[Text excerpt]
*** Block opens ***

The federal Hyde Amendment (first passed in 1976 and reauthorized every year thereafter) bans the use of federal dollars for abortion care, except for cases of rape, incest, or life endangerment. Seventeen states, as the researchers note, bridge this gap by spending state money on terminations for low-income residents. Of the 14.1 million women enrolled in Medicaid, fewer than half, or 6.7 million, live in states that cover abortion services with state funds.

This funding gap delays abortion care for some people with limited means, who need time to raise money for the procedure, researchers note.

As Jamila Taylor and Yamani Hernandez wrote last year for Rewire, “We have heard first-person accounts of low-income women selling their belongings, going hungry for weeks as they save up their grocery money, or risking eviction by using their rent money to pay for an abortion, because of the Hyde Amendment.”

Public insurance coverage of abortion remains controversial in the United States despite “evidence that cost may create a barrier to access,” the authors observe.

*** Block closes ***

[Activities]
1. List the cases in which the passage on abortion funding says the Hyde Amendment allows federal dollars to be used for abortion care.
2. Extend the passage on abortion funding with a few sentences that follow its final line.

[Data section]
*** Block opens ***

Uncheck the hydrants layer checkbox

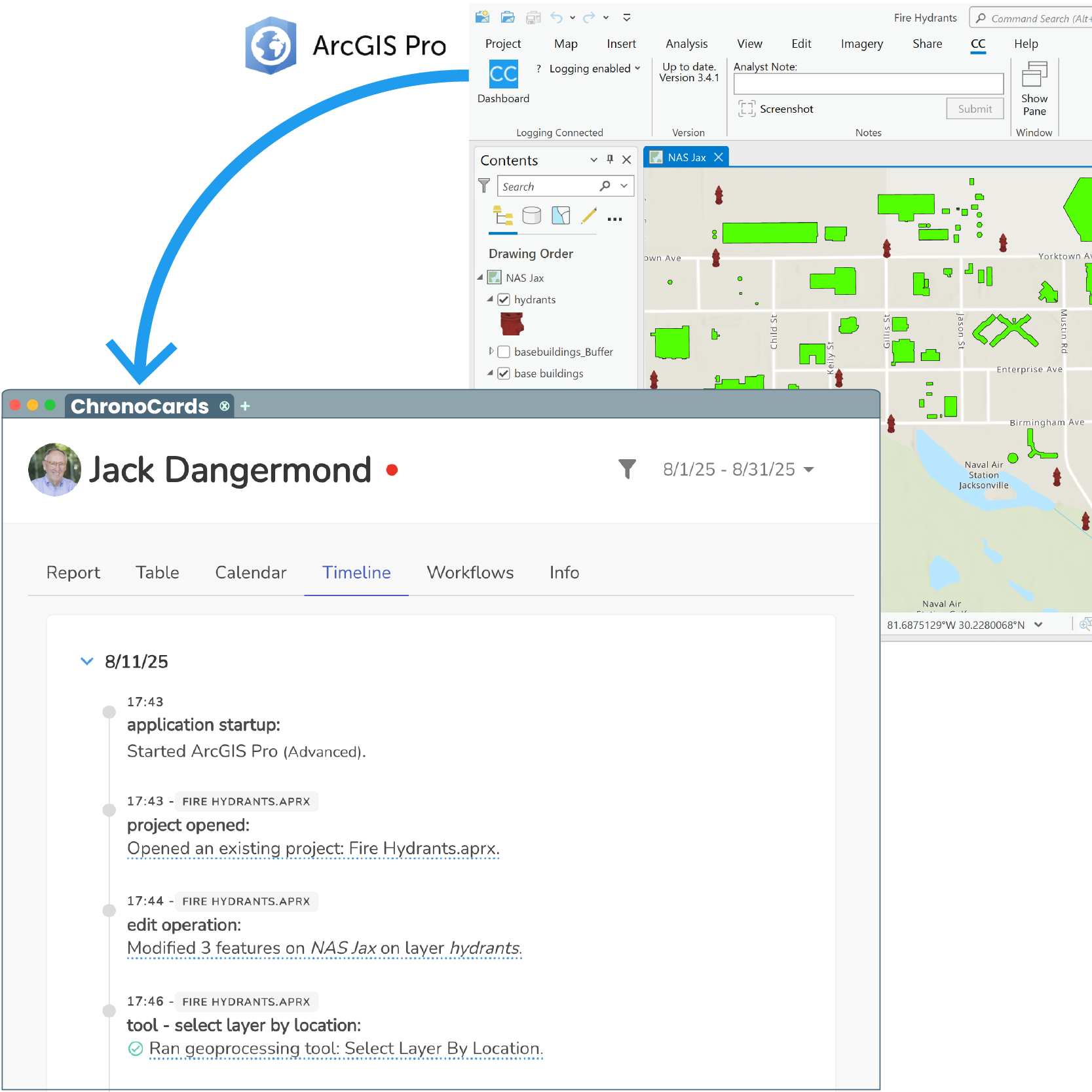tap(504, 299)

*** Block closes ***

[Answer list]
1.
- Rape
- Incest
- Life endangerment

2.
“Women in the US, including those with low incomes, should have access to the highest quality of care, including the full range of reproductive health services,” Grossman said in the statement. “This research indicates there is a global consensus that abortion care should be covered like other health care.”

Earlier research indicated that U.S. women attempting to self-induce abortion cited high cost as a reason.

The team of ANSIRH researchers and Ibis Reproductive Health uncovered a bit of good news, finding that some countries are loosening abortion laws and paying for the procedures.

“Uruguay, as well as Mexico City,” as co-author Kate Grindlay from Ibis Reproductive Health noted in a press release, “legalized abortion in the first trimester in the past decade, and in both cases the service is available free of charge in public hospitals or covered by national insurance.”